What had happened to her?
“I spent quite a lot of time with the High Lord’s General,” she managed, choking back the truth that threatened to spill out of her.
They don’t know I’m daemati.
Aife looked up to meet Rylin’s violet eyes, making it so their connection wasn’t just mental. I know. You hide it well. So why reveal it to me?
“For the last time, Max, chicken is better than pork,” Jaimes snapped.
Rylin’s gaze shifted to her lover as he shot back a retort, broad shoulders tightening. You’re Cassian’s mate she said simply.
And that somehow makes me more trustworthy? Aife couldn’t help the biting tone she took, even inside her head.
Rylin stared at her from across the table. It’s not what you are. It’s what Cassian thinks of you. In Summer, he came after you-not to fight you, but to fight for you.

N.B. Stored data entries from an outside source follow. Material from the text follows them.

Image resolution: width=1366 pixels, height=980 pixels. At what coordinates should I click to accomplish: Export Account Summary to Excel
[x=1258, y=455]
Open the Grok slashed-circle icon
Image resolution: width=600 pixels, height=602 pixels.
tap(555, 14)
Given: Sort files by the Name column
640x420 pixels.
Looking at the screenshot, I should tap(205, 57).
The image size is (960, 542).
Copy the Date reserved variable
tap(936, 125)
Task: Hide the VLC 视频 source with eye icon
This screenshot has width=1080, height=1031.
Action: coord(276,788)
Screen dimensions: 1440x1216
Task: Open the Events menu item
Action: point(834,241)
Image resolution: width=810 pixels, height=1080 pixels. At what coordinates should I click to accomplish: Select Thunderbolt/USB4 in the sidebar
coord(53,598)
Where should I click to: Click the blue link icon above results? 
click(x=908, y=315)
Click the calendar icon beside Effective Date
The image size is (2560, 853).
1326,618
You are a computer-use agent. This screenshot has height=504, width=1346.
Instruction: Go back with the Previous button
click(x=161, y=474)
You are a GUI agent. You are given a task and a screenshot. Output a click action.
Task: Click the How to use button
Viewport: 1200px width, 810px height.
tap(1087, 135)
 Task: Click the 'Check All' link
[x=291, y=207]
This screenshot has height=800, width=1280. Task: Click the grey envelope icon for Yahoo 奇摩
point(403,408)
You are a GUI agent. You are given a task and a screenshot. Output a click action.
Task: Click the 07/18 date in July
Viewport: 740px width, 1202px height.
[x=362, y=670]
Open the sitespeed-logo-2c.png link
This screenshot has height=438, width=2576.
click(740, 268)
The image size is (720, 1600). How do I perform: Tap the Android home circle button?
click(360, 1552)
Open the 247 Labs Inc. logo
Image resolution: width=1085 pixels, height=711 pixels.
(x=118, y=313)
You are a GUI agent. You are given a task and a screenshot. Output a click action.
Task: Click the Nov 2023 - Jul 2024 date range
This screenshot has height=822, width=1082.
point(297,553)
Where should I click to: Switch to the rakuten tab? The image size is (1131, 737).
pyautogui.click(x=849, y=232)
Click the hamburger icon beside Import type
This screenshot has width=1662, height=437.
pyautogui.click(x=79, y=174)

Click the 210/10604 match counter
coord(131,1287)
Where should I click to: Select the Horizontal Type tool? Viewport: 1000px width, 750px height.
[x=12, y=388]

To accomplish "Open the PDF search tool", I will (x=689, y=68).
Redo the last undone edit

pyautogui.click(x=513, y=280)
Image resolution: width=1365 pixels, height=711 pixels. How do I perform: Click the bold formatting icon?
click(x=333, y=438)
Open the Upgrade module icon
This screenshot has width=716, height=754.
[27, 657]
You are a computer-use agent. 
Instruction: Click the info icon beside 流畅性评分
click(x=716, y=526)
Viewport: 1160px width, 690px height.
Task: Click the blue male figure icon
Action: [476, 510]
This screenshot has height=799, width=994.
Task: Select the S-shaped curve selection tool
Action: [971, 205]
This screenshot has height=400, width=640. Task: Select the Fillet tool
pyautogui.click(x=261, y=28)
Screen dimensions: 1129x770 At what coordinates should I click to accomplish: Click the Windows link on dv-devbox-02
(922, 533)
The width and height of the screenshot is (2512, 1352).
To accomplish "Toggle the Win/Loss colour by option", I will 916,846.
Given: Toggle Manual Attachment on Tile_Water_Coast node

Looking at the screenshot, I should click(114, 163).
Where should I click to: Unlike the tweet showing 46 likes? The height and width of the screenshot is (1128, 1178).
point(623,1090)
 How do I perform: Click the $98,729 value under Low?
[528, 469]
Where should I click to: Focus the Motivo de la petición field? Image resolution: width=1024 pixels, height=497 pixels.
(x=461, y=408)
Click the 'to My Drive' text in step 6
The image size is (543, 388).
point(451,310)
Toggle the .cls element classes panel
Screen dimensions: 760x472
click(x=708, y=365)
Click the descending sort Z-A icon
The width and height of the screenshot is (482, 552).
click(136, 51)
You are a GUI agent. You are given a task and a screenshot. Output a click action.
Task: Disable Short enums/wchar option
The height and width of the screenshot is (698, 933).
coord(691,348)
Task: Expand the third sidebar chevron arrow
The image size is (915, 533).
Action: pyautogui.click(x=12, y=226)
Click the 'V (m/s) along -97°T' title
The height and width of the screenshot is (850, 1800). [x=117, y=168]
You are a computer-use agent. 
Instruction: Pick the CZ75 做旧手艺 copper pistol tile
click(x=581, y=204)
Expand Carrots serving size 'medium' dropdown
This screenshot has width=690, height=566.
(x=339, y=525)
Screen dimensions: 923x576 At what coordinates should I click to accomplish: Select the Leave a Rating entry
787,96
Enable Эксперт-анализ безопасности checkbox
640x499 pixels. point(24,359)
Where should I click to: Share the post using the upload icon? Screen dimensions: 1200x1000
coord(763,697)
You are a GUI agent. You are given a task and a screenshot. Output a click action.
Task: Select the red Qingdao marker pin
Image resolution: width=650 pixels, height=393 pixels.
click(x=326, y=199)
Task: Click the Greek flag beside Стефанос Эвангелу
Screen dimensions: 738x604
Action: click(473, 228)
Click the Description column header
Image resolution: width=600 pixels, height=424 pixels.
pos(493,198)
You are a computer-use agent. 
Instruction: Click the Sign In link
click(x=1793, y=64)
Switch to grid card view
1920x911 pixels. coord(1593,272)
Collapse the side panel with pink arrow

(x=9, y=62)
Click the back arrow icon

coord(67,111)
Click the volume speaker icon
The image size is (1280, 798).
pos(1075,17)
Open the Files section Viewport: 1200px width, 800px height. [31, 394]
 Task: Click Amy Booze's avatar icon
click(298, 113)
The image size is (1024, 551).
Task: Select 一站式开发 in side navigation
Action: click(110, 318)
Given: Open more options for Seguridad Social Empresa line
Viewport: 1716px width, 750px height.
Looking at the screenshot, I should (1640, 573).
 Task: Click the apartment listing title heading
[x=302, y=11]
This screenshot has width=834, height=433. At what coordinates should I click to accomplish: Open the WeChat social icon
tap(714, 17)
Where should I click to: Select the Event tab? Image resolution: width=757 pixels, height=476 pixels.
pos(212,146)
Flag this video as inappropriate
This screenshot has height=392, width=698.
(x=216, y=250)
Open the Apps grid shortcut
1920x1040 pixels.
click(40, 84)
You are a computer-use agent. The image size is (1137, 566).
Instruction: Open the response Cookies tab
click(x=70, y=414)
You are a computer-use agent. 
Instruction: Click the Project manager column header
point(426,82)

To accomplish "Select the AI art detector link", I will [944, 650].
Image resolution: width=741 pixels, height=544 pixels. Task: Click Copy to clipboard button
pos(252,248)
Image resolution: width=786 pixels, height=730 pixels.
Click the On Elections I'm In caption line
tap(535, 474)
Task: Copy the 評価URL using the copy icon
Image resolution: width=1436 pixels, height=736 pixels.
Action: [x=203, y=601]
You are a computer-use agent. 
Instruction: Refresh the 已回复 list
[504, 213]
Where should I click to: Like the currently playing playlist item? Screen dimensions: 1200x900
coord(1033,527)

Aife tried to agree, but that vicious hatred burned through her mind, coating her words. He is nothing to me.
Sadness danced over Rylin’s features, as if she were looking on a critically ill friend. Don’t let Keir change you, too she whispered.
Aife clung to her words as the darkness again spread through her thoughts, that bargain on her soul like a thorn of anger.
Jaimes tipped his head back and laughed, snagging the attention of both females. “You wouldn’t know a good rotisserie if it slapped you across the face,” he taunted.
“No, because I spend my time in the training room rather than the kitchen,” Maxis fired back.
Jaimes glanced to Maxis’ round belly, sticking out over his waistband. “Doesn’t look like it.”
Rylin roared with laughter at the look on Maxis’ face. It had gone red, and Aife wouldn’t have been surprised if it had started steaming.
The male put his hand into the dish of potatoes and hurled them at Jaimes, who let out a string of colorful curses as the food splattered over her face. “You piece of… “
He launched himself at Maxis, knocking the plates a dishes to the floor. Aife let out a shout of gleeful outrage as the two males hit the ground, a clash of limbs and fists.
Rylin met Aife’s eyes over the table, their faces a mirror of amused grins and bright eyes. In that moment, among the chaos, the darkness, the despair, Aife felt that fire inside her flare to life. As if sensing the change, Rylin winked at her.
Maybe, just maybe, they had a chance. A chance, not to survive, but to live-to be free of Keir’s bargain.
Aife let herself reach for that hope, hidden among her twisted thoughts.
Before her soul was plunged back into darkness.